The rec therapist had brought copies of the poem Still I Rise by Maya Angelou and read it out to us, a tonic for the scattering of panic and ambivalence that I’d been feeling about being there. Leon strained toward her, listening intently. “There’s rrrrepetition of the line “I rise”,  he said. “it’s powerful!”. It certainly was. So powerful. The ship of my heart had somehow righted itself.

....

In the succeeding two workshops we wrote our own poems and collaborated on a poem that was meant to be posted for patients who would pass through the rehab in the future. It was hard and exhausting work, choosing and collecting and bending and blending our words with one another. We finished late and suddenly there were goodbyes called from people in wheelchairs rolling away from me toward the door, and we were done.

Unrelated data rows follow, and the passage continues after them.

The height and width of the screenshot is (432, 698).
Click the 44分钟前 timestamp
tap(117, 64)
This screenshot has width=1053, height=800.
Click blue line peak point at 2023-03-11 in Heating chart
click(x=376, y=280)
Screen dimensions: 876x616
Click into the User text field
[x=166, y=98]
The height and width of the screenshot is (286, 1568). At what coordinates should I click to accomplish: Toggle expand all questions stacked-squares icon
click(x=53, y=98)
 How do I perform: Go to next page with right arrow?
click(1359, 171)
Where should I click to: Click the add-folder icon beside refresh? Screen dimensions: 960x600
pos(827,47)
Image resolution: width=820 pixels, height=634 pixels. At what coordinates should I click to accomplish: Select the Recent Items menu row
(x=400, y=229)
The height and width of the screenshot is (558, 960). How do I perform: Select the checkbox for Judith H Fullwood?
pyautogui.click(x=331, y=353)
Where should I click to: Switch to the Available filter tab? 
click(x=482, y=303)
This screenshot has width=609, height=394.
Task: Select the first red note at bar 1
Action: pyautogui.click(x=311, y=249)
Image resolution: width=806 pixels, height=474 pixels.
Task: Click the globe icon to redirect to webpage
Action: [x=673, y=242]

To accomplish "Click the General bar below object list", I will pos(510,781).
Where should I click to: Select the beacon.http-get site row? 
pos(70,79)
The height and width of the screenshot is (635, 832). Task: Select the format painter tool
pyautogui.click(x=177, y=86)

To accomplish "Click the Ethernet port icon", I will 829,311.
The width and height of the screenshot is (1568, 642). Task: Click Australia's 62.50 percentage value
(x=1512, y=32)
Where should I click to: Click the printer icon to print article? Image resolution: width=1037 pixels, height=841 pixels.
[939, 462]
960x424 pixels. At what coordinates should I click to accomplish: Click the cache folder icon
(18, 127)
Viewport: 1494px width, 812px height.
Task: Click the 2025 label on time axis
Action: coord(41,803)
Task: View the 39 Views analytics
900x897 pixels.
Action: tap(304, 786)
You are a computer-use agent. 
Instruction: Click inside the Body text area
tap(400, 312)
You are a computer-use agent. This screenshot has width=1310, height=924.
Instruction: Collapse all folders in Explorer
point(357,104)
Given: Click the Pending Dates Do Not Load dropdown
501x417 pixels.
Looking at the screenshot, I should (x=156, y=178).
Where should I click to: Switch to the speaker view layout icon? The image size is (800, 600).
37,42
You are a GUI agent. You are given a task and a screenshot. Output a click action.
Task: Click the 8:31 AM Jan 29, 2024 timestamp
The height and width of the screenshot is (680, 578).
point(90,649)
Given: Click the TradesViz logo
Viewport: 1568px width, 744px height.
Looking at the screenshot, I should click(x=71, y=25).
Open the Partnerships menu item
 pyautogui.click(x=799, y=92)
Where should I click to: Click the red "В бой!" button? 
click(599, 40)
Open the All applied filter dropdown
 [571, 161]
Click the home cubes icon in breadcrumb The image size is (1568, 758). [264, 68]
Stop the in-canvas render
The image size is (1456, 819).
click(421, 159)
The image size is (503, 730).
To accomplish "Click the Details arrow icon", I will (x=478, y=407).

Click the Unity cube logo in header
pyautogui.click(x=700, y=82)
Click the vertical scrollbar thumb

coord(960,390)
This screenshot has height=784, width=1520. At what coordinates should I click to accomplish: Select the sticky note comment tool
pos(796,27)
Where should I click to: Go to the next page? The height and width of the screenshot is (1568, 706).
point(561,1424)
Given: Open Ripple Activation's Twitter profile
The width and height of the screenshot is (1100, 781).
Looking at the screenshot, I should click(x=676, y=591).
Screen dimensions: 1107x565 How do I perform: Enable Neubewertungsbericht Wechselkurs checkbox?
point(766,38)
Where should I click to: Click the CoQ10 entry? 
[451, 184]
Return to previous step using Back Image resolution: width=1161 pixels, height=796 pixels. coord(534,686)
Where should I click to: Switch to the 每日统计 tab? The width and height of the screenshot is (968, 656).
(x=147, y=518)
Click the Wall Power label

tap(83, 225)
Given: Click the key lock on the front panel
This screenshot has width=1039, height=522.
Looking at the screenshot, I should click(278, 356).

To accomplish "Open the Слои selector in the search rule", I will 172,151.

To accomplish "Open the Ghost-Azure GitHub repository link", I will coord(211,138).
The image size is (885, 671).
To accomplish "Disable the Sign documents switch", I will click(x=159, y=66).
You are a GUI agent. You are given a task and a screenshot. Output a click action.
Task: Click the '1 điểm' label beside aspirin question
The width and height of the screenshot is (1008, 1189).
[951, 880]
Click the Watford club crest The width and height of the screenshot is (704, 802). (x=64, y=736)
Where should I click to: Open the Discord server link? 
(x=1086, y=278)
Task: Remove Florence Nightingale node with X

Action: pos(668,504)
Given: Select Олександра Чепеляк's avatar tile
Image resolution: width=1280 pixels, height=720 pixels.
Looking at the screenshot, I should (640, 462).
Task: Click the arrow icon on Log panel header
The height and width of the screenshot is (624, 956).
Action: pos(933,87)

My hope is that by the end of my tenure as poet laureate, I will have met a lot of people like Mike and Leon and the rec therapy intern, brought poetry to them and taken away poems that they create, poems that I am thinking about whether and how to share with the wider community.

As a legacy project, I think I’d like to make a poem film, maybe with excerpts from poems created during workshops such the ones at the rehab, or of a poem I write about my experience of meeting people across the community over poetry. It’s still hazy for me and I’m not sure yet what I’m doing, but I have faith that it will become clear, as the noise and sediment around the laureateship settle to the bottom. There’s many ways to be a poet laureate apparently! And I’m so glad to have the privilege of asking myself “what’s next”? for another two and a half years.

 

 

 

 

Writer and emerging filmmaker Anna Quon has worked in the not-for-profit sector for more than two decades, except for several years as a freelance journalist. Mad, mixed-race and middle-aged, Anna has loved writing since she was a child, but depression, psychosis and perfectionism blocked her way for many years. In her late 30’s Anna began to create poetry again, which she self-published in a number of small chapbooks before writing a novel, a dream since her high school days.  Her first traditionally-published poetry chapbook, Body Parts was released in 2021 by Gaspereau Press and her latest novel Where the Silver River Ends found a home with Invisible Publishing in 2022, making a trilogy with her first two novels Low (2013)  and Migration Songs (2009). Anna is the currently the Poet Laureate for Halifax.